Exercise objective: Return, word for word, the line that contains "Pause the file copy operation" and every line after it through the end of the records.

--------

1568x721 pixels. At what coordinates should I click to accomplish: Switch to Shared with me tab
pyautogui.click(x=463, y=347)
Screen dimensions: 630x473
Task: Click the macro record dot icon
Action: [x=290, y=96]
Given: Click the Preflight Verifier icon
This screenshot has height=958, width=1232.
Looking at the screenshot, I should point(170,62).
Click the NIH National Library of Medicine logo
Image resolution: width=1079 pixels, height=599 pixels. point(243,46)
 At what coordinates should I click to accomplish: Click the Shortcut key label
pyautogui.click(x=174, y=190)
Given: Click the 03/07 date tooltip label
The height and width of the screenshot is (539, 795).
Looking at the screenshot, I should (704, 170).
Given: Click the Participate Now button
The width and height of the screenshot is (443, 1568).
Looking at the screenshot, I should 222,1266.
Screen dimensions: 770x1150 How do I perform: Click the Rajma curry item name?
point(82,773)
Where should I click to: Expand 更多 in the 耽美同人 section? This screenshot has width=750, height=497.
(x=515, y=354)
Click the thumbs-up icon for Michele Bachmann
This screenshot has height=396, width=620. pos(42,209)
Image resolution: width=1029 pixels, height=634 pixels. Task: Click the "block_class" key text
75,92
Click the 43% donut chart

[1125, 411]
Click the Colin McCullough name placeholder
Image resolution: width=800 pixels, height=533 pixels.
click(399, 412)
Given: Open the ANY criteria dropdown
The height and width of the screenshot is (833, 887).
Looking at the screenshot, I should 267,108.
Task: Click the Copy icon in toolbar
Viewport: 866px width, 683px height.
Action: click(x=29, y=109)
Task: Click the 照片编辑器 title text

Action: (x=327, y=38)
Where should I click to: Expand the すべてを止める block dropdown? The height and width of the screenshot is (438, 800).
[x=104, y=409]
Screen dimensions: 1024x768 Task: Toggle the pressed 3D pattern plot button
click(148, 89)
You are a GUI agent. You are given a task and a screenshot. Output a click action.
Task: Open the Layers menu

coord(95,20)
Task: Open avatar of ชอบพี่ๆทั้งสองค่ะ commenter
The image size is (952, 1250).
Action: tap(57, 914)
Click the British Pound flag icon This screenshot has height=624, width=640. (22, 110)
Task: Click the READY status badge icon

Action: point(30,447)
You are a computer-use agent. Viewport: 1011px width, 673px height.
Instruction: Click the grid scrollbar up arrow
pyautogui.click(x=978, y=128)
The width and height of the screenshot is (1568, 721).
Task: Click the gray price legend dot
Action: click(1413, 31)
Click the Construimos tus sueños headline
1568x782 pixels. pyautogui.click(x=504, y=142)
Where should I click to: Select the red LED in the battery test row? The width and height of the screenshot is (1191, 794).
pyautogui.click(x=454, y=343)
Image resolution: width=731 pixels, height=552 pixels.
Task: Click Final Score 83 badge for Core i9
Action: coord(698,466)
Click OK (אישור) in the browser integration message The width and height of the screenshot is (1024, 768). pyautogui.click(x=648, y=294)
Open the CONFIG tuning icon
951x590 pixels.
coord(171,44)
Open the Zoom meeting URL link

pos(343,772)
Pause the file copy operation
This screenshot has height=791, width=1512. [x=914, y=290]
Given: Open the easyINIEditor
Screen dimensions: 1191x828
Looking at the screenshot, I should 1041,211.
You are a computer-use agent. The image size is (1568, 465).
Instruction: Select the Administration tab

--------

Written response:
Pause the file copy operation
This screenshot has height=791, width=1512. [x=914, y=290]
Given: Open the easyINIEditor
Screen dimensions: 1191x828
Looking at the screenshot, I should 1041,211.
You are a computer-use agent. The image size is (1568, 465).
Instruction: Select the Administration tab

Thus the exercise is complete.